私は浮かべていた笑みを消し、相手をじっと見つめる。
「自分の程度を、わかってた。私が、本当は私は偉大な魔女のお母さまの娘としては相応しくなく、賢くもないなんの取柄もない、男に足を開くことでしか、人間の世界で生きて行けない、能無しだってことを、わかっていたように。貴方も、自分の程度をわかっていたんでしょう?」
彼女の言葉は優しかった。歌うように、抑揚のある声は心地よく、頷いて、泣き崩れ、そうだ! とわめいて楽になってしまいなさい、というような、甘さがあった。
「……」
あぁ、これは毒だ。
深く入られてはいけないと、そうわかっている自分がいる。
考えるな、いや、思い出すな。
それは、それは、それは、惨めな事実だ!!!!!
====
あぁ、白状しよう。
告白しよう。
認めよう。
料理は好きだったが、けれど。
別に、料理に対して高い志は、なかった。
ただ、簡単だった。
飲食業界はどこも人手不足で、学も資格も、経験もない私でも雇って貰えた。
長時間労働、サービス残業は当たり前。給料は安く、環境は最悪だ。
それでも、簡単に入れる世界だった。ちょっとの努力を、しなくても入れた。
頭が良くなくて、人とのコミュニケーションも、上手くなくて、努力する気概もなくて……。
あぁ、正直に、本当に、言ってしまおう。
料理人に『なら』なれると、そう、思って、その世界に、安易に入ったのだ。
そして外面では誤魔化した。料理が好きだからと。料理人として大成したいのだと。
そう、志があるように、振る舞った。
だって、そうすれば、惨めにならずに、済んだから。
男社会に交じって、罵声を浴びせられ、長時間ずっと、休憩もなしに立ち続け働き続ける、そういう、仕事しかできない自分を、惨めに……思われずに、済んだ。

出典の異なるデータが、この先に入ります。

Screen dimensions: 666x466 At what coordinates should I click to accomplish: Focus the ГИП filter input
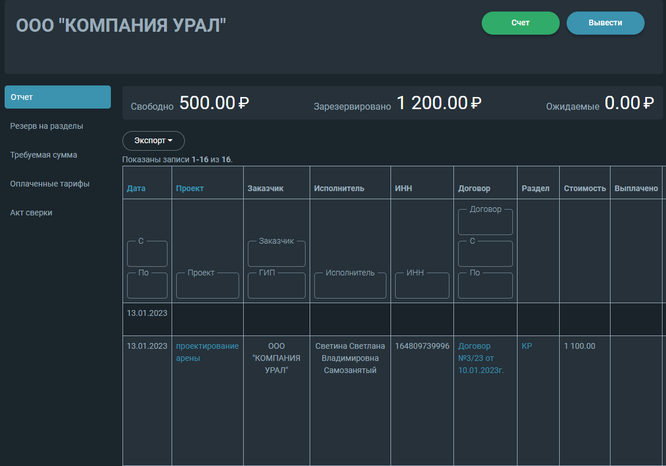point(277,285)
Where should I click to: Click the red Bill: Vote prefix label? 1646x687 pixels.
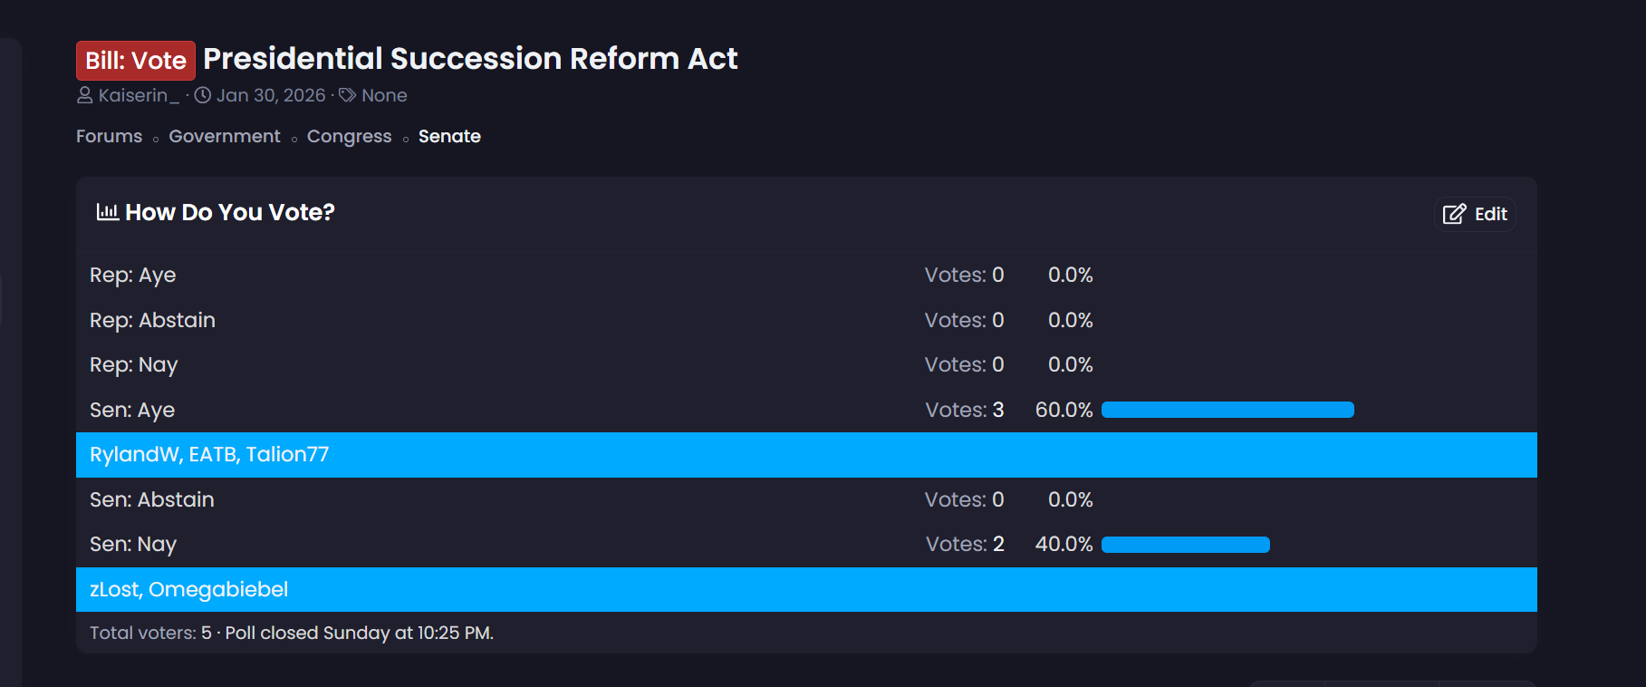[x=136, y=61]
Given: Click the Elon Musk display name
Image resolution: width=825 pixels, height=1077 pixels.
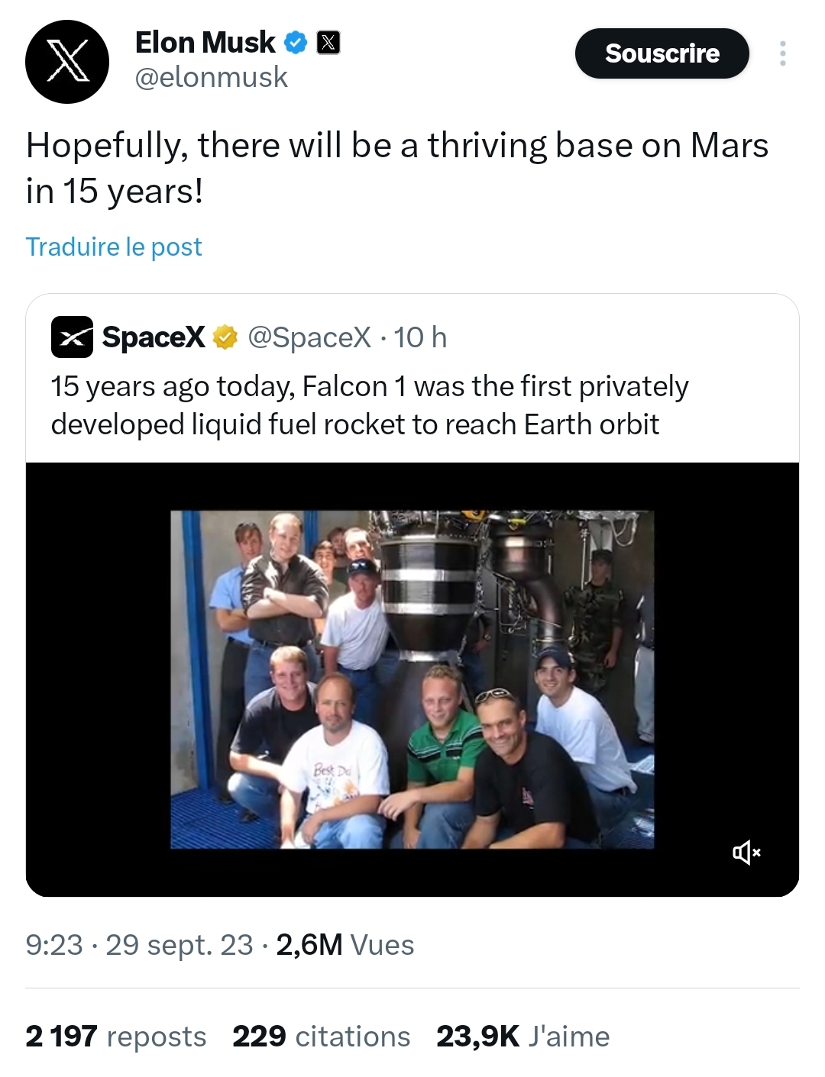Looking at the screenshot, I should 205,43.

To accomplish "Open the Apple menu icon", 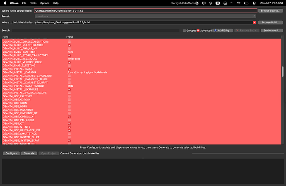I will pos(5,3).
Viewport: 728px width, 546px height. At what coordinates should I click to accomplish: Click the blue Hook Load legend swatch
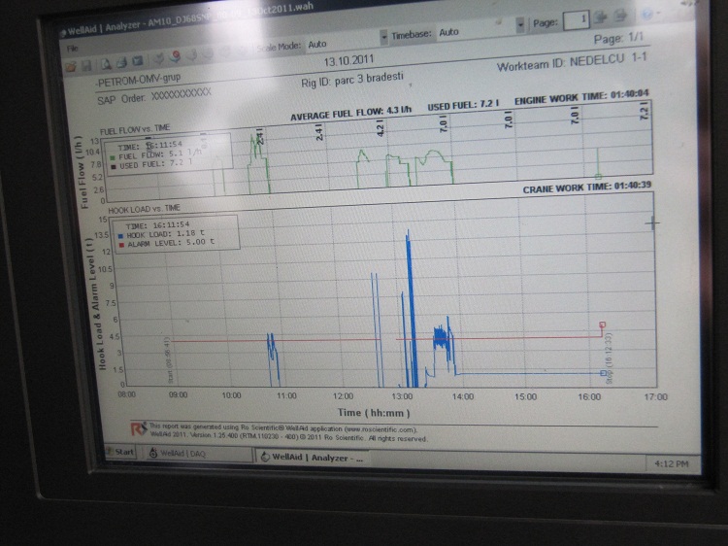[118, 234]
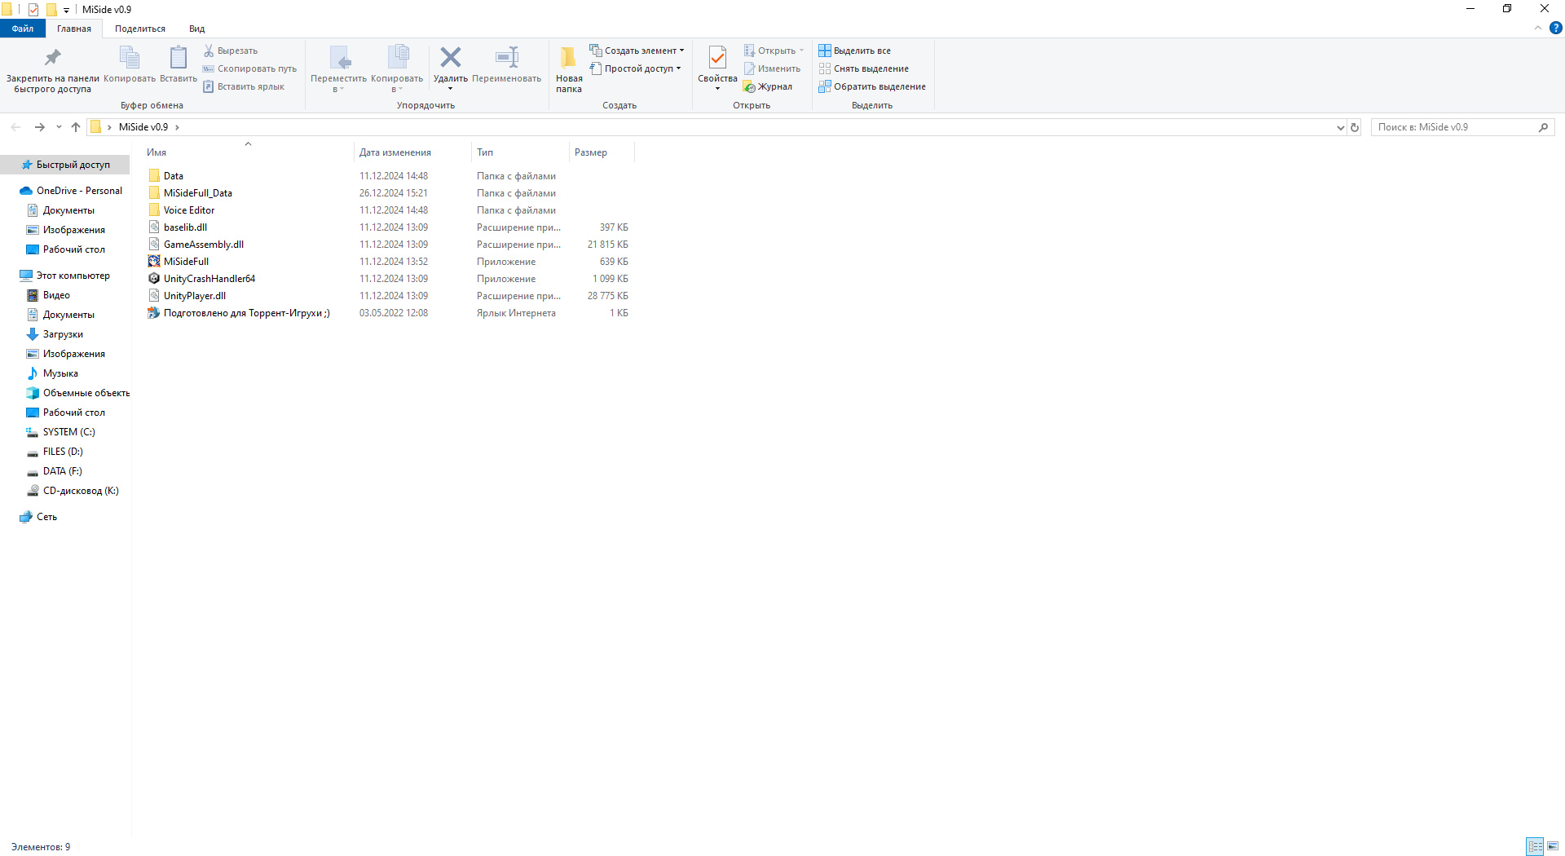Expand the address bar history dropdown arrow
Screen dimensions: 1565x856
pos(1340,127)
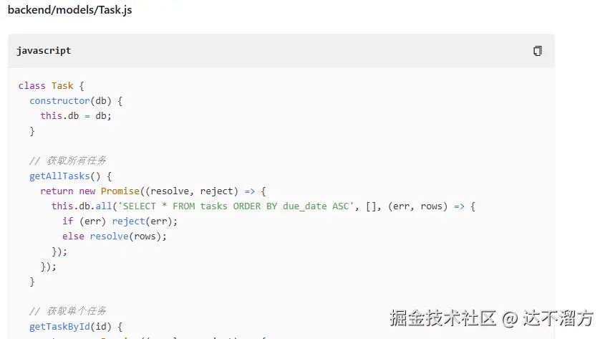Click the return new Promise line
This screenshot has width=605, height=339.
point(153,191)

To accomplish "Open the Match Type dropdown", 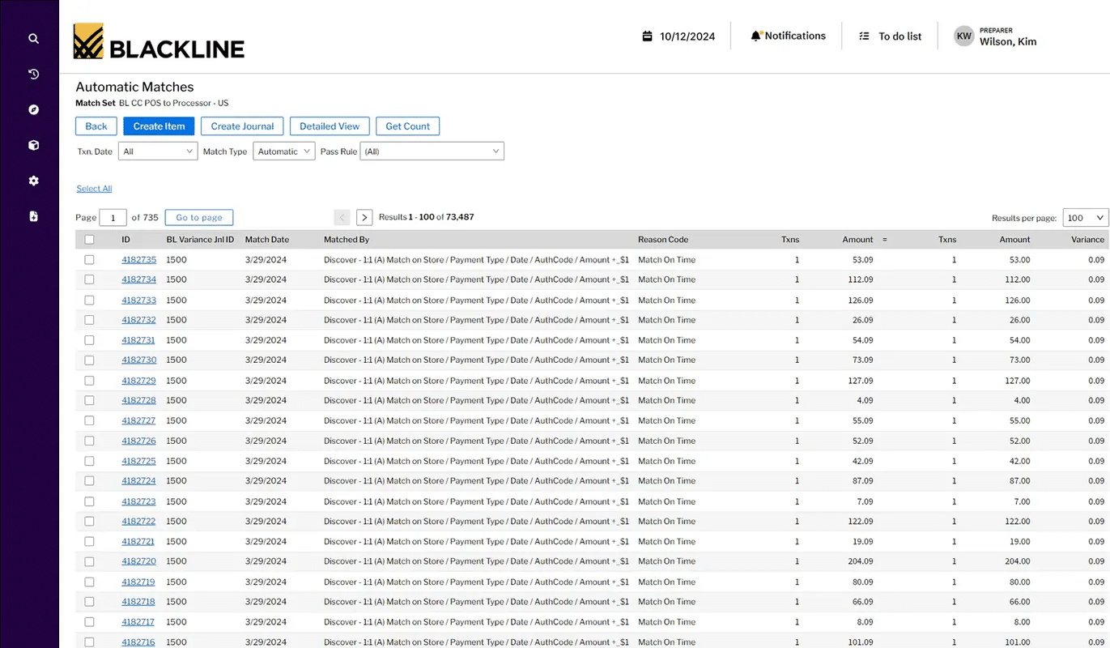I will (283, 151).
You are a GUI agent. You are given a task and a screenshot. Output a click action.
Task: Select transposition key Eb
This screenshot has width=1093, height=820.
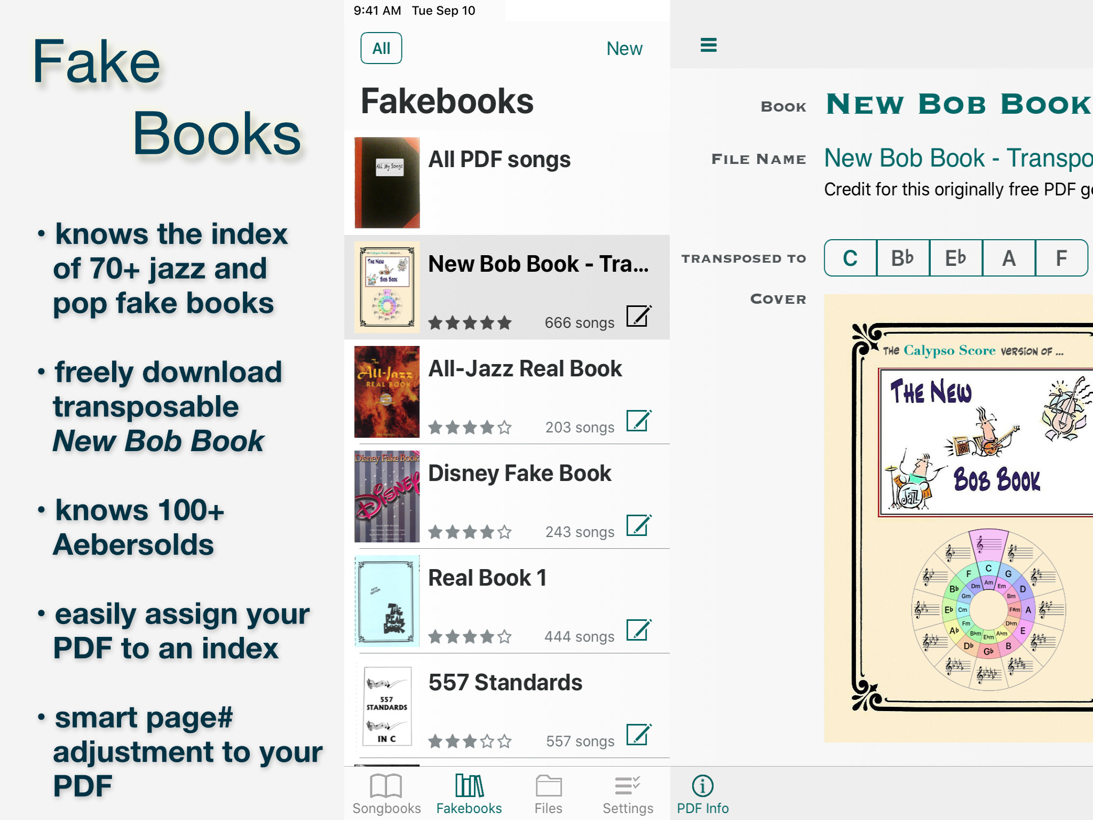pos(956,258)
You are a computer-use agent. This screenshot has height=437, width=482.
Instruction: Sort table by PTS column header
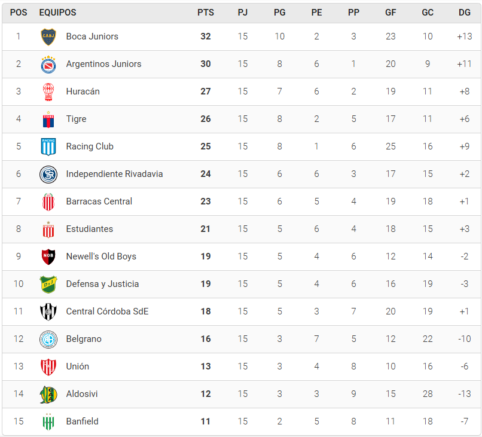coord(206,13)
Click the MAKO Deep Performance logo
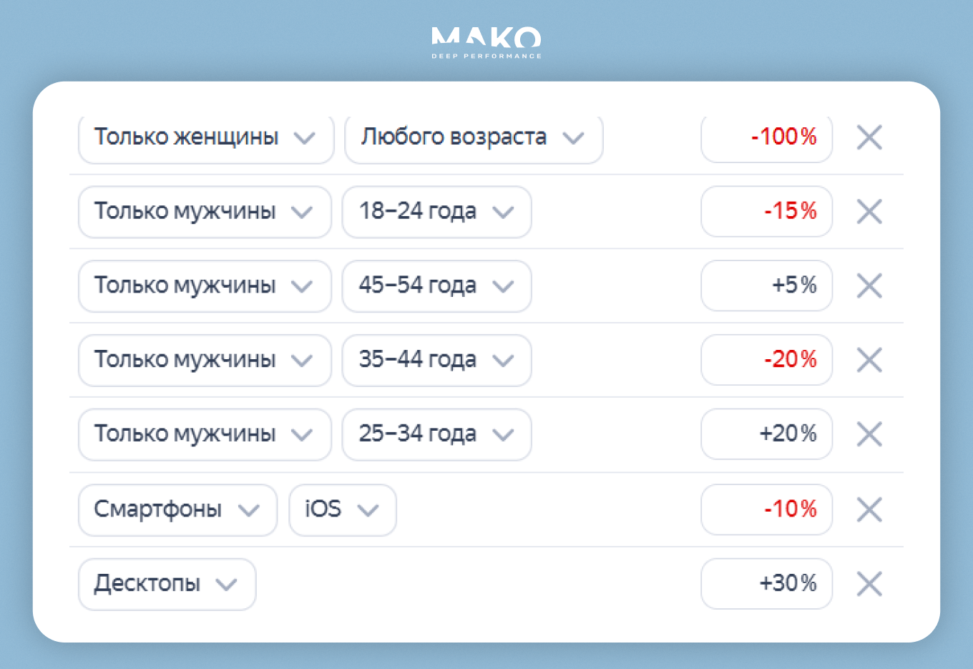The height and width of the screenshot is (669, 973). [487, 42]
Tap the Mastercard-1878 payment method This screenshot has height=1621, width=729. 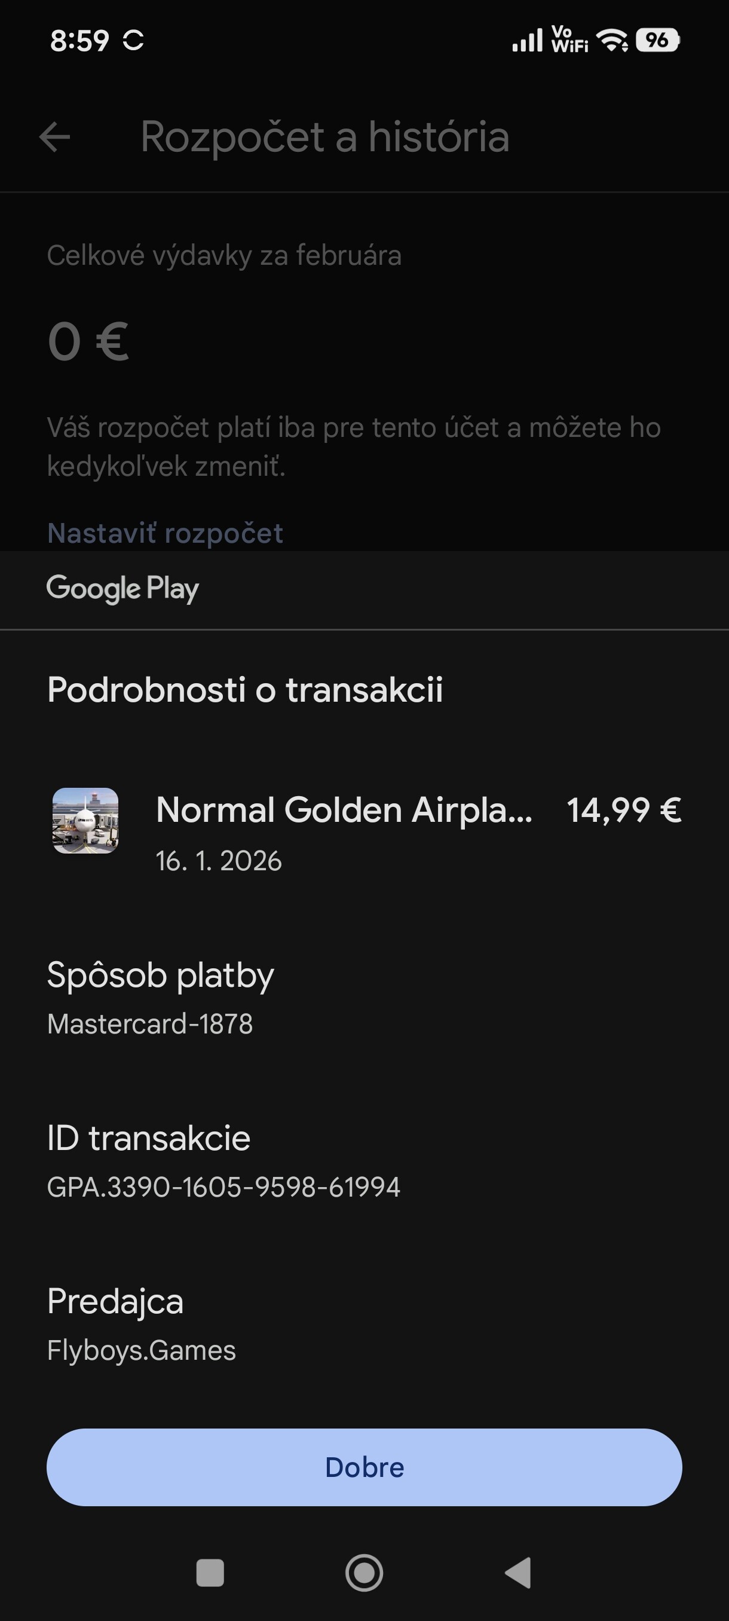150,1024
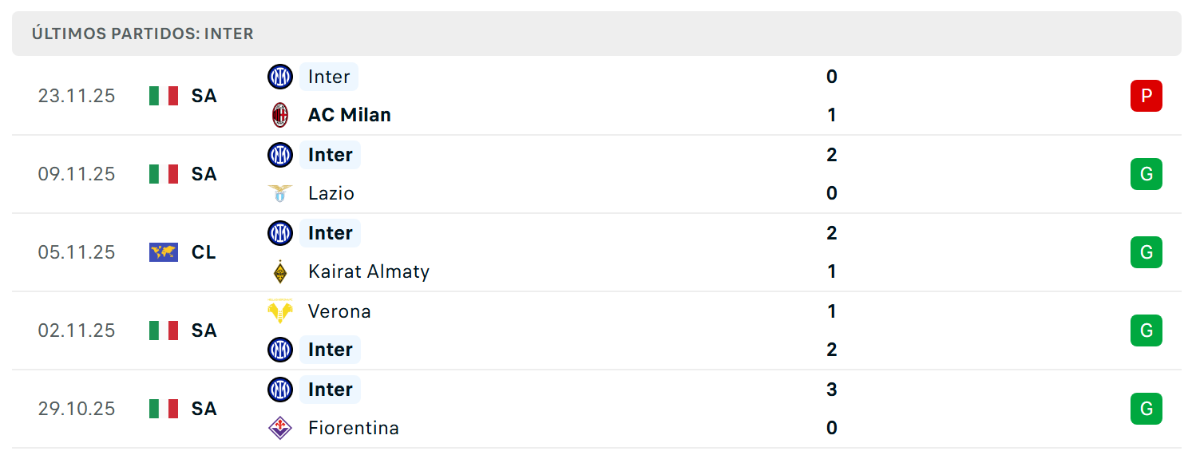Click the Verona yellow crest icon

pyautogui.click(x=280, y=311)
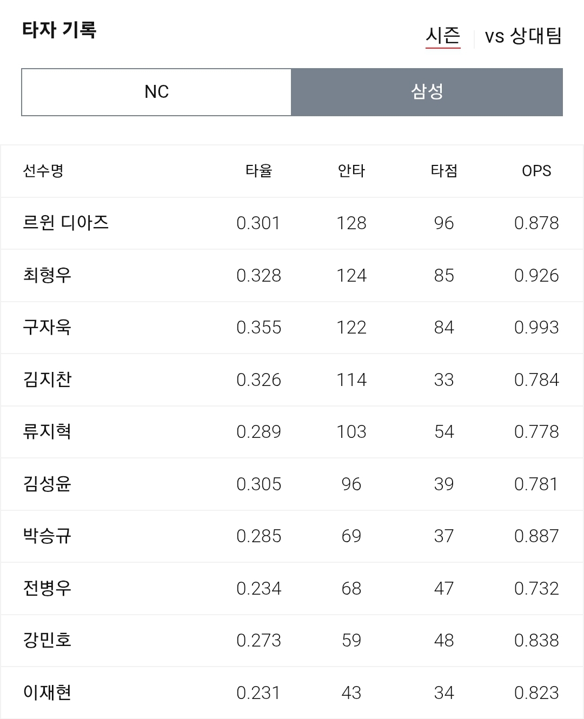Open player 이재현
The image size is (584, 719).
[47, 693]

だから、楽しく嬉しそうに幸福であるように、振る舞おうと思った。
そうでなければ、申し訳なかった。
料理人としていきる人生を、幸福としなければならない。
それが、私の被った仮面。私の内側。
私の前世の、真実。
=====
ゆっくりと、ミシュレの手が私に伸ばされる。にっこりと微笑み、手を取って、そして共に望みを叶えましょうというその慈愛に満ちた顔。
私は掘り起こされたそのドロドロと腐って腐臭がし、顔をそむけたくなるような過去の自分の記憶に顔を顰める。
これが毒か。
魔女の娘の、毒か。
人の心の奥底の、嫌な部分を無粋に暴き立てる。
親しい友人に懺悔するならまだしも、見知らずの、知ったような顔をする気に食わない女に無遠慮に掴まれ優しく撫でられるなど、嫌悪感しか沸いてこない。
がっくりと崩れ落ちる膝。
井戸の前で微笑む魔女の娘。
私は必死に、泣き出しそうになる自分を堪えた。
あぁ、あぁ、ごめんなさい。
取り繕ってごめんなさい。
本当は、私は大した人間ではなく。
大した志もない。
ただの底辺の低俗で、低能な人間でした。
けれど、そういう自分が惨めで、ずっと、その生前誤魔化していました。
殺された時に、これで終わるとホッと……
「それはない!!!」
しかし、私は一喝した。
この思考は、違う。
それは、絶対にありえない。
(だって、私は楽しかったのだから!!)
私は自分の頭から、星屑さんに貰った花、白い花を掴み取り口の中に入れ咀嚼した。
白い花は、私に対して誠実になる効果。私が、私自身に奉げ、口にしそれを飲み込んだ。
体の中が、洗われるような涼しく優しい感覚が走る。私は絶望と苦しみにいっぱいだった胸が懺悔のようにあれこれと吐き出す思いが一気に消え失せ、かわりに沸いたのは、砕かれた仮面の奥の、私の素顔の本音だ。
すぅっと息を吸い、私は立ち上がる。
「ネタが古い!!!」
はっきりとしてくる思考。
泥で汚れていた心が、私本来の、ある種のふてぶてしさを取り戻す。
「そう、鮮度。鮮度、何事も、えぇ、鮮度が大事ですよ。海の近くに私は住みたい、そうなぜならば、お刺身がいつでも食べたいから!!!」
「え? え??」
この言葉、今は全く関係がない。
だが、こういう、意味の分からないことを堂々と言うと、私はなんだかこう、強く、立てる気がした。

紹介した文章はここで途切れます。